Preparing your front and back yard for winter isn’t always an easy task. Depending on what you have growing or what elements your yard includes, your winter preps might require a whole afternoon or more. You need to trim things back, cover furniture, stow things in the garage, and generally get things ready for 3 or 4 months of cold, wet weather. If you have a water feature, your winter readiness could be a little more complicated. Here are a few tips to ensure your fountain or pond will be ready to use when Jack Frost retires in the spring.
1. Remove Debris
Use a rake or net with a long handle to remove leaves and other debris from your water feature. If you don’t, they’ll be decayed and much harder to remove after the snow melts.
2. Trim Plants
Just like you trim your bushes and flowers in the fall, you’ll need to trim back any aquatic plants that grow in your water feature. Just be sure to clean out any cuttings after you’re done.
3. Remove Equipment
If your fountain, filter, or pump won’t be running in the winter, you’re better off to remove your equipment for the season.
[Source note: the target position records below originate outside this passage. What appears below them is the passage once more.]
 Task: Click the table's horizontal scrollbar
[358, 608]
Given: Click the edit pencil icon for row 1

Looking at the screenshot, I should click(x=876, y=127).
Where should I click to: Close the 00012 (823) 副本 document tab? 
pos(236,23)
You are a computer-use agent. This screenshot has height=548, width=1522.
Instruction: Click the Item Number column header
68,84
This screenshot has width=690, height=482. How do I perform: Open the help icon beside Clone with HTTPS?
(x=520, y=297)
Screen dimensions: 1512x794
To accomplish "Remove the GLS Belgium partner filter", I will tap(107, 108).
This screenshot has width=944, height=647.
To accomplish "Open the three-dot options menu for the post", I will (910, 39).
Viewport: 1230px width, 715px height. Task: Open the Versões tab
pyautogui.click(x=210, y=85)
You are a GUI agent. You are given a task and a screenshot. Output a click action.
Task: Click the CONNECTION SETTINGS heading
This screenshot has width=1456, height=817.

Leaving it frozen in ice, with the potential for repeated thaws and re-freezing just isn’t good for it. This is also a great time to clean filters and other equipment so it’s ready to go in the spring. If you have fish, you can add an aerator or bubbling circulator. If you’re in an area with extreme cold, you can add a floating heater.
4. Add Bacteria
Maintaining the balance of bacteria will help keep your pond clear and clean during cold weather. Add some treatments especially for wintertime.
5. Stop Feeding Fish
When the temperature drops below 50 degrees, you can stop feeding your fish. Fish will slow down almost into a dormant mode. They might seem to be “begging” for food on warmer days, but don’t give in. If they do need food, there is plenty of algae and other things growing in the pond to sustain them. They won’t be able to digest your regular food properly during the slower-metabolism phase of winter.